◆ **Required action A**:
Answer these questions from the Reuters report on northern Gaza:
(i) How many people were killed by the Israeli airstrike on a house in Jabalia?
(ii) What did the fire reach, according to medics at the Indonesian Hospital, and what did it cause?
(iii) Whose killing last week is said to have raised hopes of an opening for ceasefire talks?
◆ **Required action B**:
Write out word for word the part of the Reuters report on northern Gaza between "Troops had helped" and "year of conflict.", inclusive.

◆ **Excerpted text**:
By Nidal al-Mughrabi
CAIRO (Reuters) – Israeli forces besieged hospitals and shelters for displaced people in the northern Gaza Strip on Monday as they stepped up their operations against Palestinian militants, residents and medics said.
Troops rounded up men and ordered women to leave the Jabalia historic refugee camp, they said. An Israeli airstrike on a house in Jabalia killed five people and wounded several others, medics said.
The U.N. Palestinian refugee agency UNRWA said Israeli authorities were preventing humanitarian missions from reaching areas in the north of the Palestinian enclave with critical supplies, including medicine and food.
“People attempting to flee are getting killed, their bodies left on the street,” UNRWA head Philippe Lazzarini said on X.
Medics at the Indonesian Hospital told Reuters that Israeli troops stormed a school and detained the men before setting it ablaze. The fire reached hospital generators and caused a power outage, they added.
Health officials said they had refused orders by the Israeli army, which started a new incursion into the territory’s north over two weeks ago, to evacuate the three hospitals in the area or leave the patients unattended.
Troops remained outside the hospital but did not enter, they said. Medics at a second hospital, Kamal Adwan, reported heavy Israeli fire near the hospital at night.
“The army is burning the schools next to the hospital, and no one can enter or leave the hospital,” said one nurse at the Indonesian Hospital, who asked not to be named.
Palestinian health officials said at least 18 people had been killed in Jabalia and eight elsewhere in Gaza in Israeli strikes.
The Israeli military said in a statement it was operating against “terrorists and terrorist infrastructure” in the Jabalia area.
Troops had helped thousands of civilians to evacuate safely through organised routes, it said. Israel was in contact with the international community and Gaza’s healthcare system to ensure hospital emergency services were operating, it said.
In the past day, troops had dismantled militant infrastructure and tunnel shafts and killed fighters in the Jabalia area, it said.
Israel has intensified its campaigns both in Gaza and Lebanon after the killing of Hamas leader Yahya Sinwar last week had raised hopes of an opening for ceasefire talks to end more than a year of conflict.

◆ **Dataset section**:
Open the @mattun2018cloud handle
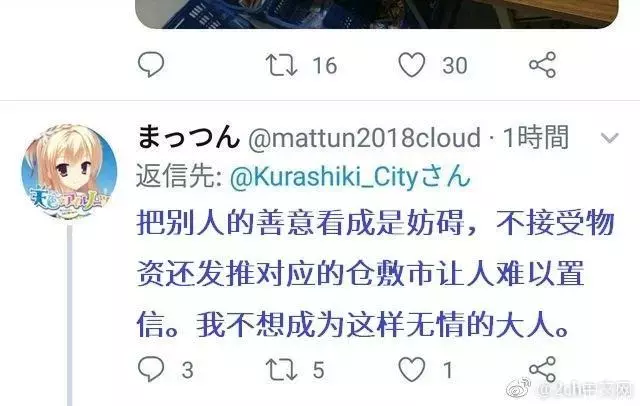 (364, 138)
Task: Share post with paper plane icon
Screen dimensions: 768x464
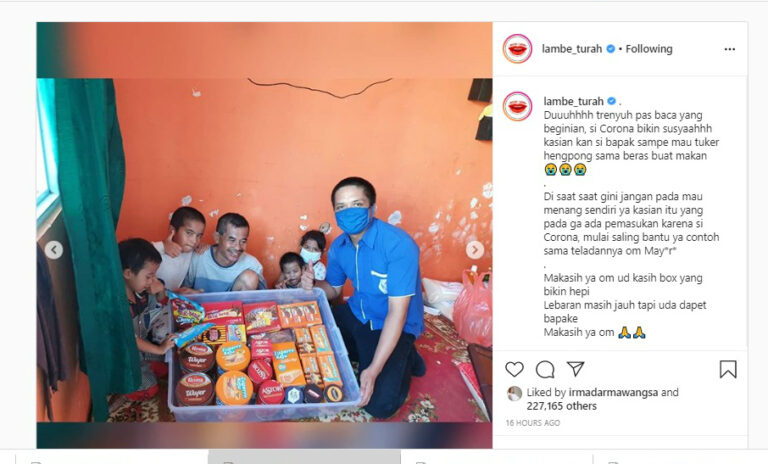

◆ **Answer box A**:
(i) Five people.
(ii) The hospital generators, causing a power outage.
(iii) The killing of Hamas leader Yahya Sinwar.

◆ **Answer box B**:
Troops had helped thousands of civilians to evacuate safely through organised routes, it said. Israel was in contact with the international community and Gaza’s healthcare system to ensure hospital emergency services were operating, it said.
In the past day, troops had dismantled militant infrastructure and tunnel shafts and killed fighters in the Jabalia area, it said.
Israel has intensified its campaigns both in Gaza and Lebanon after the killing of Hamas leader Yahya Sinwar last week had raised hopes of an opening for ceasefire talks to end more than a year of conflict.